First, it turns out that John Eastman, of all people, helped Harris prevail in her razor-thin margin of victory for AG. For those who were not around fifteen years ago, Eastman was a leading figure in legal education. As dean at Chapman, Eastman was building a nucleus of leading conservative law professors. One of his more important hires was to poach Ron Rotunda, my professor, from George Mason. But in 2010, Eastman resigned as Dean to run for California Attorney General. Eastman would lose the Republican primary to Los Angeles County District Attorney Steve Cooley. During that primary, as the Times points out, Eastman landed a strong punch on Cooley. Apparently, Cooley would have been eligible to receive both the salary of Attorney General, and his pension from serving as District Attorney. Eastman attacked Cooley for "double dipping."

Later, during a debate between Cooley, and Kamala Harris, the Democratic nominee for AG, Eastman's "double dipping" point was brought up:

Dan Morain, who worked for The Sacramento Bee's editorial page, asked who would bring up double-dipping — that is, taking both a public salary and a public pension. It had been an issue in the Republican primary, first raised by John Eastman, Mr. Cooley's primary opponent. Mr. Eastman is better known now for his efforts to keep Mr. Trump in office after the 2020 election, which resulted in an indictment and disbarment.

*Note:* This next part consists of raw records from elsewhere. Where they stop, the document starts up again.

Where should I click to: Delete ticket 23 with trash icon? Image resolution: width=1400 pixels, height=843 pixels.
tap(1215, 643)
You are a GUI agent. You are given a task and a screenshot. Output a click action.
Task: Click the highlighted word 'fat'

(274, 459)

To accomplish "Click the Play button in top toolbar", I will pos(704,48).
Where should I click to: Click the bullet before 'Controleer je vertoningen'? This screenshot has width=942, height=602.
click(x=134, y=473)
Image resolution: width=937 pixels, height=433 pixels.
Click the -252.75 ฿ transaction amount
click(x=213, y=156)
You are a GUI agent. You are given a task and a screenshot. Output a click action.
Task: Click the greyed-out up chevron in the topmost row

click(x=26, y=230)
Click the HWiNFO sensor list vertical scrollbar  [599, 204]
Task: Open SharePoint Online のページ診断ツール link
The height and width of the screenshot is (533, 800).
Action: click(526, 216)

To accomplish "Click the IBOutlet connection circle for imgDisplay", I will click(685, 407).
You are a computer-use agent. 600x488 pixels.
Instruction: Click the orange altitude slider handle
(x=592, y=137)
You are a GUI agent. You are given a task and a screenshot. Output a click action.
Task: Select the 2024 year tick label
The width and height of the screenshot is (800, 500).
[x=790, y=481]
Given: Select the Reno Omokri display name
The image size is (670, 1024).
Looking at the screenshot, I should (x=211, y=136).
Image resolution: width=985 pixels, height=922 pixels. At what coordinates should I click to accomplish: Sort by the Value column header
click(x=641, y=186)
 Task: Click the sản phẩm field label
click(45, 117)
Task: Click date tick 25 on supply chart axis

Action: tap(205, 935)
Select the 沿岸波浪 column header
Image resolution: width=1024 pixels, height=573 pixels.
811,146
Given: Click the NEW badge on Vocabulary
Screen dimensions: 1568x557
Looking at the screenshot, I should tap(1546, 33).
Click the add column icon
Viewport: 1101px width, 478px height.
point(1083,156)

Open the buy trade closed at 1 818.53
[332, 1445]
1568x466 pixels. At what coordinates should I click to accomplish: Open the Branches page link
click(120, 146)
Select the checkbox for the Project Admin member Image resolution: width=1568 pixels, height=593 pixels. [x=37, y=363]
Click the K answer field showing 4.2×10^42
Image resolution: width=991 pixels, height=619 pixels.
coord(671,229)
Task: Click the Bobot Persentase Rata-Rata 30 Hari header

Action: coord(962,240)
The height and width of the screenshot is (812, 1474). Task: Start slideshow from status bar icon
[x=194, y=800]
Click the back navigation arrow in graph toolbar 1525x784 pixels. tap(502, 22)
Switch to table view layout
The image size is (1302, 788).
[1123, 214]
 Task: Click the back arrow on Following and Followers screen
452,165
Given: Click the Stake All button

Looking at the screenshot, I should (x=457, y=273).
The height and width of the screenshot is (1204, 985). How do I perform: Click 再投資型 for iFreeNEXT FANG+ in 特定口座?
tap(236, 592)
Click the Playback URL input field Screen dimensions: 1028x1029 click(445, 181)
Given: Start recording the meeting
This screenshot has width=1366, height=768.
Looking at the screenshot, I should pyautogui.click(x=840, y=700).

"I'm going to ask that," replied Jack Leonard, a Los Angeles Times reporter who covered Mr. Cooley.

Collis gave the wrong answer, and said he "earned" the right to accept the salary and the pension:

Inside the practice courtroom, Mr. Leonard outlined that the $150,000 salary of the California attorney general was half of the $292,300 salary that Mr. Cooley was earning as the local district attorney. If he double-dipped by taking a taxpayer-paid pension as a former district attorney and a taxpayer-paid salary as the state attorney general, Mr. Cooley would be in line to make more than $400,000.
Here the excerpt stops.